Gentry Underwood founded a mobile email app Mailbox, an app he sold to Dropbox in 2013 for $100m just four weeks after it launched. The build-up was overwhelming, with over half a million people waiting in line to try out the new app ready for its launch when it was acquired by Dropbox.
The app is currently free while it’s in beta, and will roll out a paid version later this year.
Navigator is a teamwork assistant powered by artificial intelligence. It’s designed to help colleagues work together and handle menial tasks such as creating agendas, suggesting questions to ask in a meeting, and gathering feedback, as well as taking notes and minutes.
Underwood and the team behind Mailbox has spent the past few years working on Navigator, with the purpose of taking the dread away from boring meetings which blight so many workers and business professionals in offices across the world. They have been working closely with over 50 teams and experimenting with various ways in which to make workplace collaboration more effective, and more bearable.

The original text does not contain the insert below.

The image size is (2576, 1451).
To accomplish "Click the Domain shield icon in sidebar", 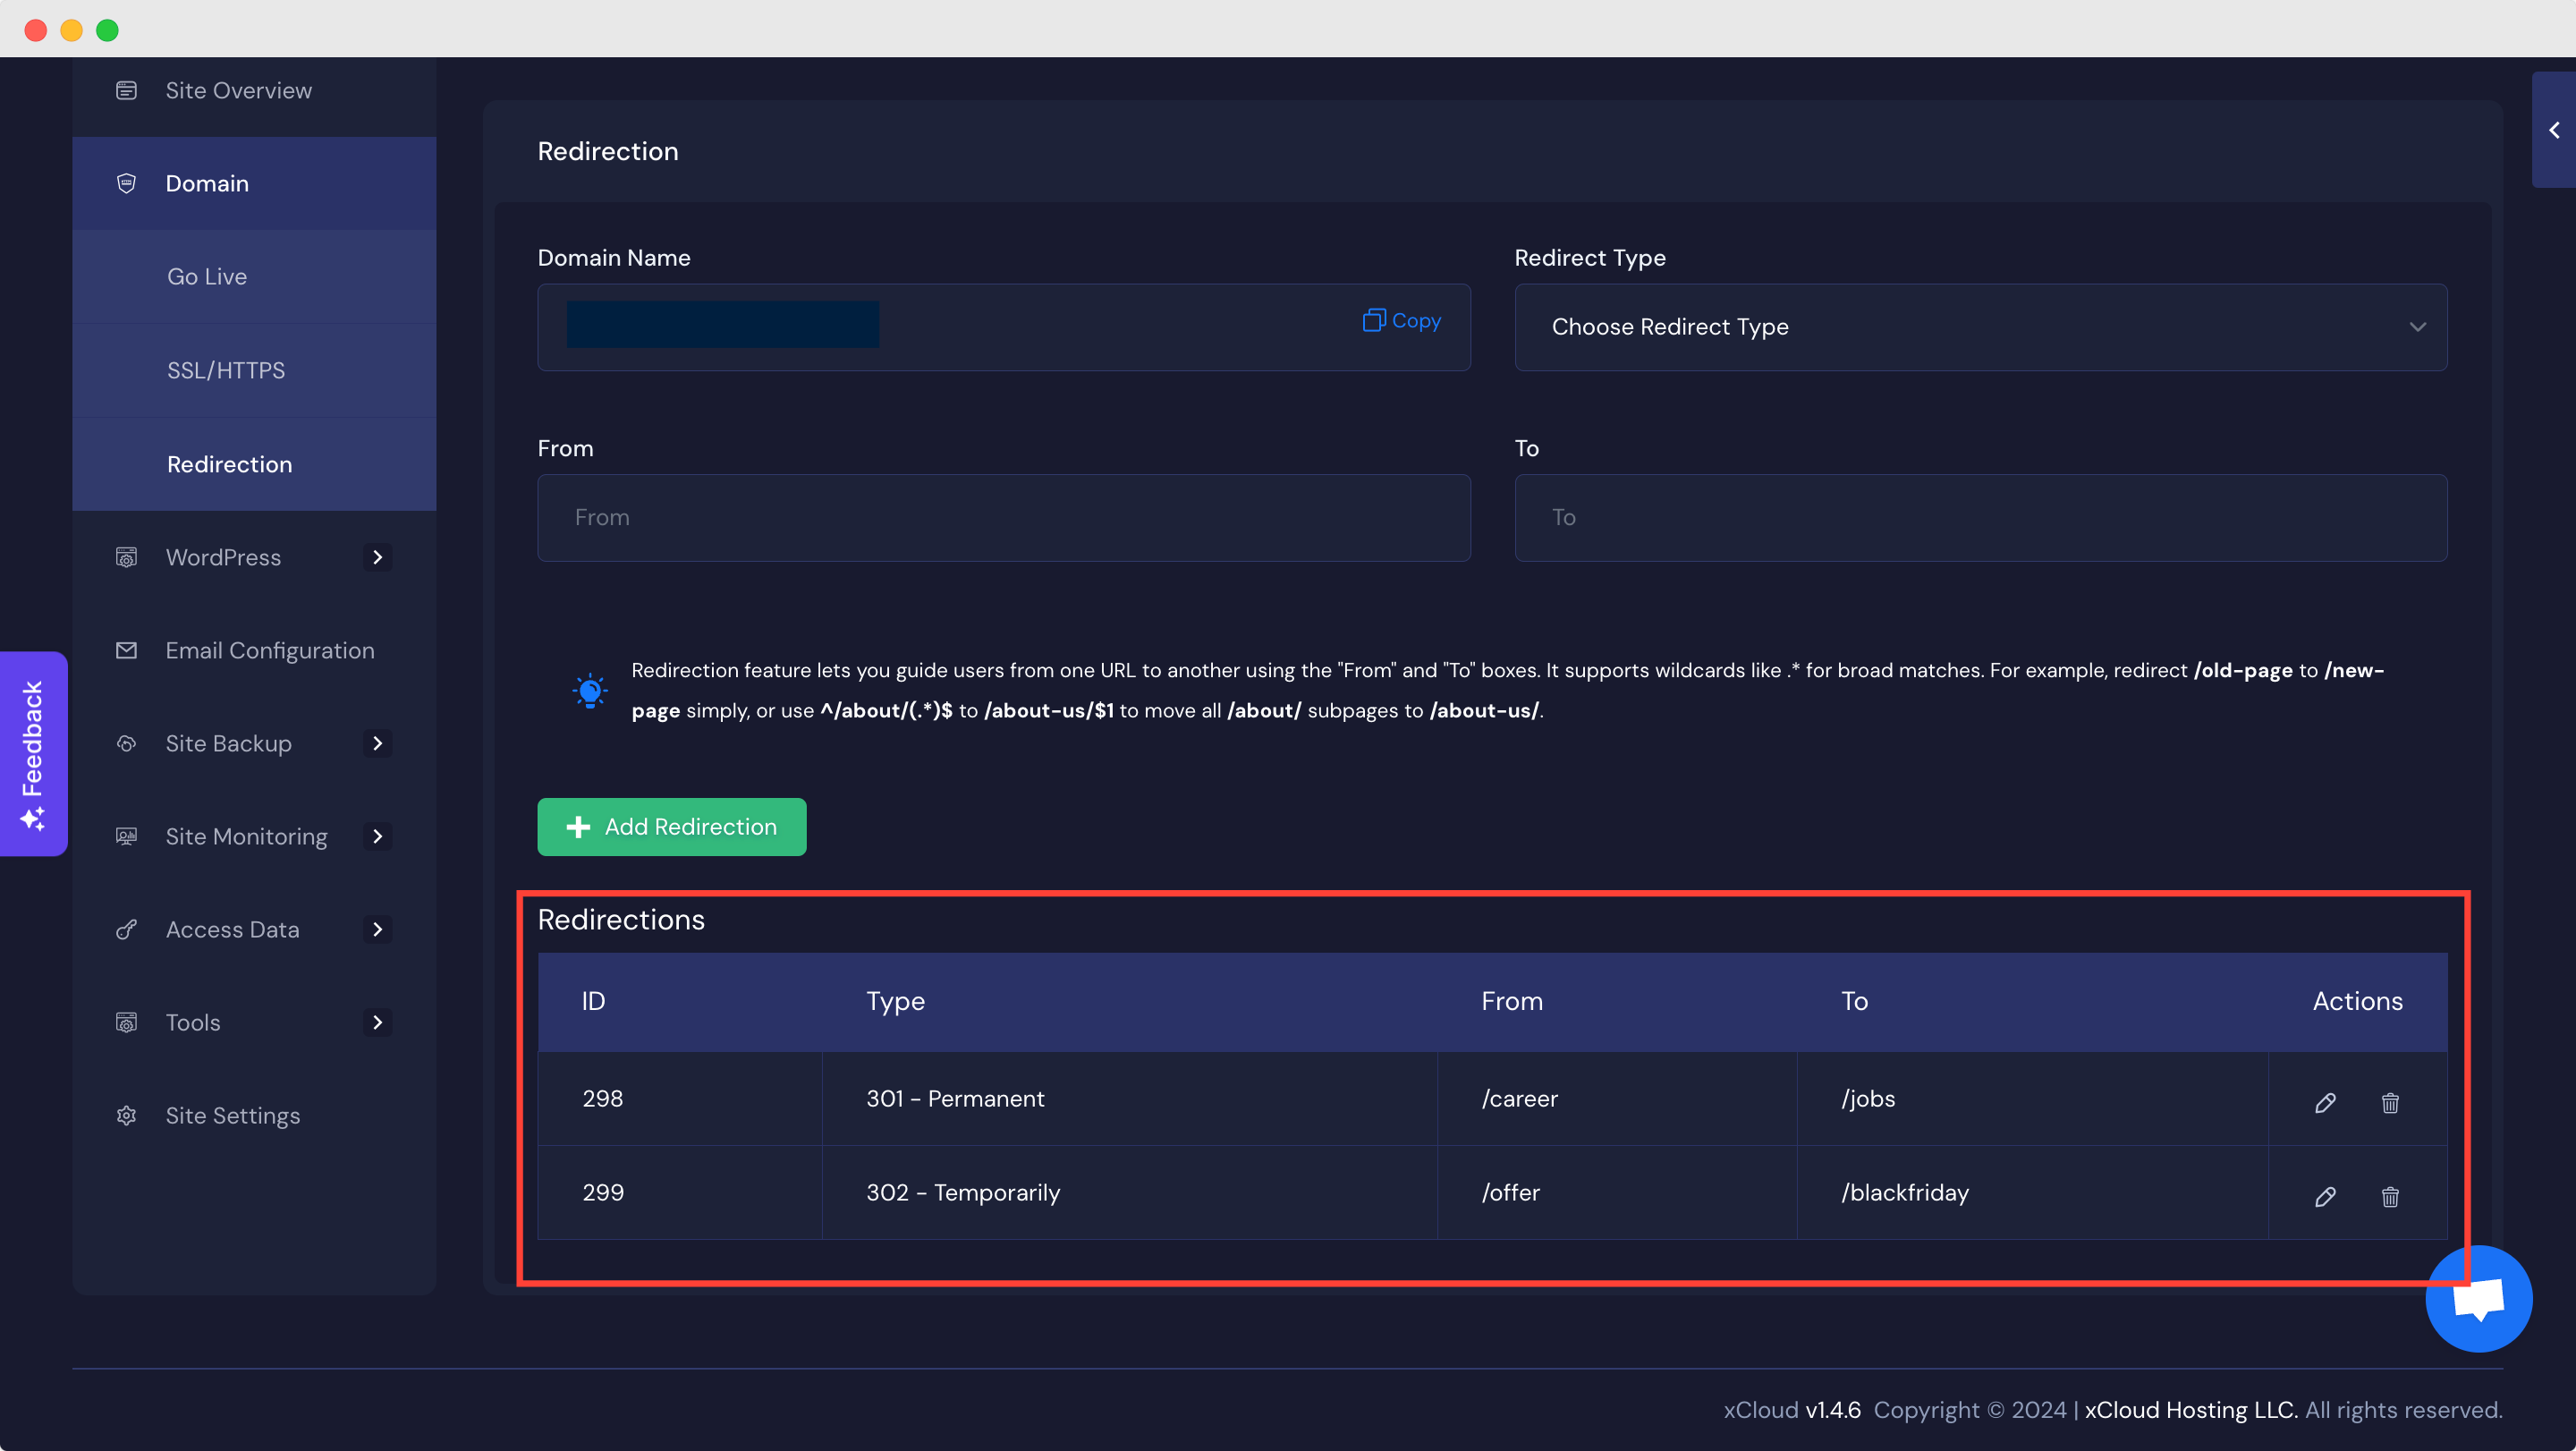I will [x=125, y=182].
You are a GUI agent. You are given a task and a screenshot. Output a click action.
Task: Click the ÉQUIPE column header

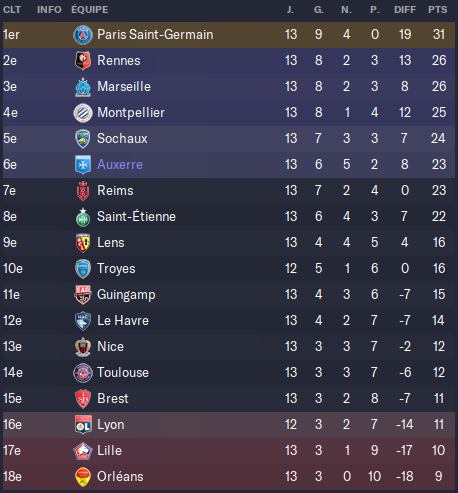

“Following the wind-down, some of us from the team would go on long walks to debrief and reminisce,” Gentry wrote in a Medium blog post. “And as we talked, we realised that we still had the same itch — we still believed that software was ripe with potential for transforming teamwork well beyond anything humanity had yet seen. And so we decided to try again.”
“It might feel far-fetched to imagine working alongside a ‘robot’, but in many ways it makes the perfect teammate,” Gentry said. “It’s always available. It can have multiple conversations simultaneously. And it’s proficient at running repeatable processes in consistent, reliable ways.”